Nevertheless, physicians are cautious when rejecting patient requests for services because, as some studies have indicated, unfulfilled patient requests are associated with reduced patient satisfaction. Previous research also has shown that physicians may choose to fulfill inappropriate requests when they believe their patients expect the request to be granted.
Paterniti and her colleagues analyzed data from a randomized trial on the behavior of primary care clinicians in response to requests for antidepressant medication. Standardized patients who were trained to request antidepressants made 199 initial visits to primary care offices in Sacramento, San Francisco, and Rochester, N.Y., in 2003 and 2004, complaining of “feeling tired” and also of either wrist or low back pain.
Transcripts of audio-recorded visits in which requests were denied were analyzed and assessed for strategies used to communicate denial.
Of the 199 visits in which antidepressants were requested, clinicians did not prescribe them in 88 (44 percent), and 84 of those were included in the analysis. Clinicians used six primary approaches to deny the requests.
In 53 of 84 visits (63 percent), physicians used one of three strategies that emphasized the patient’s perspective.

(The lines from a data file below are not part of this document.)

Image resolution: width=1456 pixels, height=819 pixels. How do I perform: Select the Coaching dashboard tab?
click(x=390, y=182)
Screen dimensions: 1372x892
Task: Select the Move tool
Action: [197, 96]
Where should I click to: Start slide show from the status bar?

These approaches included exploring the context of the request by asking questions about where the patient heard about the drug and why they thought it would be helpful; recommending that the patient seek the advice of a counselor or mental health specialist; or offering an alternative diagnosis to major depression.
In 26 visits (31 percent), clinicians took biomedical approaches, either prescribing sleep aids instead of antidepressants or ordering a diagnostic workup to rule out conditions such as thyroid disease and anemia. In five visits (6 percent), clinicians simply denied the request outright.
The standardized patients reported significantly higher visit satisfaction when the physician explored their reasons for a request, and acknowledged the patients’ interpretations and perspectives when denying their request for antidepressants.
“These strategies provide physicians with alternatives for saying no to patient requests for care that is perceived to be inappropriate, offering physicians an opportunity to select approaches that fit their own style of communication, the preferences of particular patients or changing organizational climates,” the authors conclude.
The study was supported by a grant from the National Institute of Mental Health.